Other basement membrane disorders – Two rare examples to illustrate different mechanisms:

• Kidney-specific Laminin chain mutations are associated with proteinuria rather than mechanical failure of the GBM. This is likely to be related to podocyte signalling rather than a direct effect – see next section.
• LMX1B is a transcription factor, mutations may cause basement membrane and other abnormalities that may present as Nail Patella Syndrome. A minority of patients develop severe renal disease from this.

Podocyte mutations and proteinuria

Mutations causing congenital, or neonatal, or childhood steroid-resistant nephrotic syndrome, almost all affect the podocyte. Congenital nephrotic syndrome can be so severe that only nephrectomy and dialysis, followed by early transplantation, offer a prospect of survival. Mutations typically affect:

• SIit diaphragm structure – e.g. Finnish Congenital Nephrotic Syndrome.
• Podocyte cytoskeleton.
• Podocyte signalling – TRPC6, TRPC5 (calcium channels, activation of which leads to disruption of podocyte structure. Activating mutations increase channel ‘open’ time and cause nephrotic syndrome).
• Laminin mutations/absence in GBM as above.
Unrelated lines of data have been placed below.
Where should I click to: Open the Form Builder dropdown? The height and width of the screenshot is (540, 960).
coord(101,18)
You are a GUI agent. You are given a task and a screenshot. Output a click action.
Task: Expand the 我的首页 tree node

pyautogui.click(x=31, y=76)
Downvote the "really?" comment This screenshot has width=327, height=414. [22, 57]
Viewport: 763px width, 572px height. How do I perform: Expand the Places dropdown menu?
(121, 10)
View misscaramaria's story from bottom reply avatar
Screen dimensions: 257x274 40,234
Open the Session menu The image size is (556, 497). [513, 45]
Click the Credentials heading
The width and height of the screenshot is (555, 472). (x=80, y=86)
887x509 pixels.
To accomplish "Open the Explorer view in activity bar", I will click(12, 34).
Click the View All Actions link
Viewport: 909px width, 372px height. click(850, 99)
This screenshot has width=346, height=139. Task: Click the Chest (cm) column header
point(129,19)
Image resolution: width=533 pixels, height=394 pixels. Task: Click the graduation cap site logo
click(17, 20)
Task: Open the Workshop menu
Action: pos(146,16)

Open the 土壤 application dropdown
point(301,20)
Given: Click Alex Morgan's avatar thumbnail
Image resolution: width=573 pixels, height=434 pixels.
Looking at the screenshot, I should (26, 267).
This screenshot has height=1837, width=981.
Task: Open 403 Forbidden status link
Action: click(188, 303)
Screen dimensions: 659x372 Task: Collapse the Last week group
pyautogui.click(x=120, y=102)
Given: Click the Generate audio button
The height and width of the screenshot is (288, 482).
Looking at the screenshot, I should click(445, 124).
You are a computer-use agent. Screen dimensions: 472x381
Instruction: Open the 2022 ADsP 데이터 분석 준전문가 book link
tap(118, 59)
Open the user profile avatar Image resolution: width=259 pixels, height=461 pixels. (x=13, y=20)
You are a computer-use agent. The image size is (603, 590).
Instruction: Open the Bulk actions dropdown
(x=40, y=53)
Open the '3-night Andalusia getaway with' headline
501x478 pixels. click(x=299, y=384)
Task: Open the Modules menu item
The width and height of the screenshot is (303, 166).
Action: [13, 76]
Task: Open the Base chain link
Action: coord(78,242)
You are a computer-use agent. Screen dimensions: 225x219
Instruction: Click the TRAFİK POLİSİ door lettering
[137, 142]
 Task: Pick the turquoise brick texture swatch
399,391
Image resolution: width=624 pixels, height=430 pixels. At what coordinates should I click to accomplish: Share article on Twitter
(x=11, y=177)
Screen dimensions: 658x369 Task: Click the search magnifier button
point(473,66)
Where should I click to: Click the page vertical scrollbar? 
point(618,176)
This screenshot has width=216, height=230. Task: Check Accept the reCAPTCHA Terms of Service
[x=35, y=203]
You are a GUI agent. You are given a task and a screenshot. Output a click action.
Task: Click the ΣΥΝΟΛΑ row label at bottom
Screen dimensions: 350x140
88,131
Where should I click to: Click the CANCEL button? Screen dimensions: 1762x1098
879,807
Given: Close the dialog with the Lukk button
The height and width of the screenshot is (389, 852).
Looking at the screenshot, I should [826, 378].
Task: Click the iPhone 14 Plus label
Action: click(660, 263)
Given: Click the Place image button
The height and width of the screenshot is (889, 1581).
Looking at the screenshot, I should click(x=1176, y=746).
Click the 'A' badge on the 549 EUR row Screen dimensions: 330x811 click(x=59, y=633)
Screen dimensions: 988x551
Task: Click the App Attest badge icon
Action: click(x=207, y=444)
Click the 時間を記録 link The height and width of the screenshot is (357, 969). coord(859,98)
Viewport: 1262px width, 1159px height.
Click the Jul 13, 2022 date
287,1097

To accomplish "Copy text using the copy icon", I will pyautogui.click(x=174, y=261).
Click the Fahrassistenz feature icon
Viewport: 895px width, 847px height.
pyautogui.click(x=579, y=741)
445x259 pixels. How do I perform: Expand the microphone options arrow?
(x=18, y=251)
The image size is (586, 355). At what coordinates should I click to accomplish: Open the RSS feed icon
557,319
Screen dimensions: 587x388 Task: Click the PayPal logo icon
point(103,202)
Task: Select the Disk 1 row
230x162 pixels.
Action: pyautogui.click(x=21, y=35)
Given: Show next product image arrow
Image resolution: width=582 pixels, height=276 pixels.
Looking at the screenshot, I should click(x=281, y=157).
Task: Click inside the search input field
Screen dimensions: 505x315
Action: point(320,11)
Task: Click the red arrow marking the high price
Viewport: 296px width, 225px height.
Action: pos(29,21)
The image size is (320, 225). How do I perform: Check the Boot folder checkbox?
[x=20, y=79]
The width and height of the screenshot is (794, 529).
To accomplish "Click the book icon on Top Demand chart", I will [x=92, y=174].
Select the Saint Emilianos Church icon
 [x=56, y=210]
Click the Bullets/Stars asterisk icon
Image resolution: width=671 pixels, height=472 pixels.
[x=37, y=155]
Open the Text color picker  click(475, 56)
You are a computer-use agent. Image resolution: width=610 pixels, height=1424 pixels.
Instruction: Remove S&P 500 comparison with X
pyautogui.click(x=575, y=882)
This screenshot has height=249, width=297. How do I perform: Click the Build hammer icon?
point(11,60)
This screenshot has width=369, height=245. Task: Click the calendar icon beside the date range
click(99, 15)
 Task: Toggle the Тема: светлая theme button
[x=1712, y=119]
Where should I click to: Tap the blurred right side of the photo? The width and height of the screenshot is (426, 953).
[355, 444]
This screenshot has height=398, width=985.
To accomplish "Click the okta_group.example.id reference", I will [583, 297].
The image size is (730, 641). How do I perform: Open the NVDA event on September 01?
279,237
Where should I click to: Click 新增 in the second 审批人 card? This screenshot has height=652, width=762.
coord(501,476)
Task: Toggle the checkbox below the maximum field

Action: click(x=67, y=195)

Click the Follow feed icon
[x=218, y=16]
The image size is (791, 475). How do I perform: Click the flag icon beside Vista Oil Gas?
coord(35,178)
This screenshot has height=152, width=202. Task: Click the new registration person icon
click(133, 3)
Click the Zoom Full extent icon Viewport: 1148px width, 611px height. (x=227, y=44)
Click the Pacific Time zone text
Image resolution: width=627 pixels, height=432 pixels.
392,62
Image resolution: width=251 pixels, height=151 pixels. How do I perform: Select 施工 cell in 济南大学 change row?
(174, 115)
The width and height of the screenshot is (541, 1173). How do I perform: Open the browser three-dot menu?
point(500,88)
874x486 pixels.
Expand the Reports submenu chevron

CONGENITAL ABNORMALITIES OF THE KIDNEYS AND URINARY TRACT (CAKUT)

Only a few of these disorders can be pinned on specific mutations, even where there seems to be a familial tendency. As amniotic fluid is produced by kidneys, severe renal maldevelopment of any cause affects development of fetal lungs (and limbs) – known as Potter Syndrome. Severe abnormalities are not compatible with survival after birth.

We’ll mention just two examples of CAKUT here.

Reflux nephropathy and Renal hypoplasia/dysplasia

Reflux nephropathy is a common diagnosis associated with focal renal ‘scars’ or maldevelopment, previously often labelled ‘chronic pyelonephritis’. An association with recurrent UTIs was for a long time  considerered to be the major cause of deterioration of reflux nephropathy, but that is no longer so clear. Severe acute pyelonephritis can leave additional scarring, but reflux scars are present at birth, and prophylaxis or measures to reduce reflux have had no material impact on outcome. The phenomenon of ureteric reflux tends to lessen with time.

Hypoplasia/dysplasia covers every abnormality of normal renal development, including unilateral missing kidney, and various anatomical malformations and under-development.

• Edren Textbook on Reflux nephropathy – which is also mentioned under chronic interstitial nephritis.

Posterior urethral valves

As an example of a congenital obstructive problem. Affects just boys, impairs bladder emptying. Severe examples may be picked up on antenatal ultrasound, and in utero interventions may be possible, otherwise as soon as possible postnatally. Patients may be left with a distended, hypofunctional bladder and renal impairment that requires long-term monitoring and sometimes later dialysis/transplantation.